··· WORKING DATA

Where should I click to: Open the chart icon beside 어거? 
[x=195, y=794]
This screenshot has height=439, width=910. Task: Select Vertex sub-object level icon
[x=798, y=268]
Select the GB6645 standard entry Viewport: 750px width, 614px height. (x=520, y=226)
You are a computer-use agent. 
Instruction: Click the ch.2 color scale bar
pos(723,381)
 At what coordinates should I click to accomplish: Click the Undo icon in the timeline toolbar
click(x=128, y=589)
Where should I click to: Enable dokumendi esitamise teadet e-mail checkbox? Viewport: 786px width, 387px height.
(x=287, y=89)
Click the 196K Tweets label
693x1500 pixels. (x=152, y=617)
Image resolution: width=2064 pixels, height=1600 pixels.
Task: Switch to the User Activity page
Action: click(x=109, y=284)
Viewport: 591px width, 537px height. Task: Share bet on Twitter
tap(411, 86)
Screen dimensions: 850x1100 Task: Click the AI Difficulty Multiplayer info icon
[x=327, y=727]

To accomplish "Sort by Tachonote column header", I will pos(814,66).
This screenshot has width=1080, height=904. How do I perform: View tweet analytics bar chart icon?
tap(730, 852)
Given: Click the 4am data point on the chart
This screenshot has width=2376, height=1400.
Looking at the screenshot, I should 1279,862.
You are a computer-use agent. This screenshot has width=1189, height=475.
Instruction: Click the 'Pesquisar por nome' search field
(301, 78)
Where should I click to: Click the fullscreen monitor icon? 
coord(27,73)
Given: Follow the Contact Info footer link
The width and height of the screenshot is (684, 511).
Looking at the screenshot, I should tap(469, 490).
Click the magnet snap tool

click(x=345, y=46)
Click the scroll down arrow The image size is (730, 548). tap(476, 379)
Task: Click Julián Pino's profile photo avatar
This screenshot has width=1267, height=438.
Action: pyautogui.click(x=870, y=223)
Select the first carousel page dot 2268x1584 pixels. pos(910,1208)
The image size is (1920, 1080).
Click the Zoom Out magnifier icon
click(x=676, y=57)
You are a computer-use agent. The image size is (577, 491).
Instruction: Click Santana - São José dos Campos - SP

······

### GIVEN REQUEST
Reproduce the entire listing above word for word, keeping every line in its original order.

### RESPONSE BELOW
Where should I click to: Open the chart icon beside 어거? 
[x=195, y=794]
This screenshot has height=439, width=910. Task: Select Vertex sub-object level icon
[x=798, y=268]
Select the GB6645 standard entry Viewport: 750px width, 614px height. (x=520, y=226)
You are a computer-use agent. 
Instruction: Click the ch.2 color scale bar
pos(723,381)
 At what coordinates should I click to accomplish: Click the Undo icon in the timeline toolbar
click(x=128, y=589)
Where should I click to: Enable dokumendi esitamise teadet e-mail checkbox? Viewport: 786px width, 387px height.
(x=287, y=89)
Click the 196K Tweets label
693x1500 pixels. (x=152, y=617)
Image resolution: width=2064 pixels, height=1600 pixels.
Task: Switch to the User Activity page
Action: click(x=109, y=284)
Viewport: 591px width, 537px height. Task: Share bet on Twitter
tap(411, 86)
Screen dimensions: 850x1100 Task: Click the AI Difficulty Multiplayer info icon
[x=327, y=727]

To accomplish "Sort by Tachonote column header", I will pos(814,66).
This screenshot has width=1080, height=904. How do I perform: View tweet analytics bar chart icon?
tap(730, 852)
Given: Click the 4am data point on the chart
This screenshot has width=2376, height=1400.
Looking at the screenshot, I should 1279,862.
You are a computer-use agent. This screenshot has width=1189, height=475.
Instruction: Click the 'Pesquisar por nome' search field
(301, 78)
Where should I click to: Click the fullscreen monitor icon? 
coord(27,73)
Given: Follow the Contact Info footer link
The width and height of the screenshot is (684, 511).
Looking at the screenshot, I should tap(469, 490).
Click the magnet snap tool

click(x=345, y=46)
Click the scroll down arrow The image size is (730, 548). tap(476, 379)
Task: Click Julián Pino's profile photo avatar
This screenshot has width=1267, height=438.
Action: pyautogui.click(x=870, y=223)
Select the first carousel page dot 2268x1584 pixels. pos(910,1208)
The image size is (1920, 1080).
Click the Zoom Out magnifier icon
click(x=676, y=57)
You are a computer-use agent. The image size is (577, 491).
Instruction: Click Santana - São José dos Campos - SP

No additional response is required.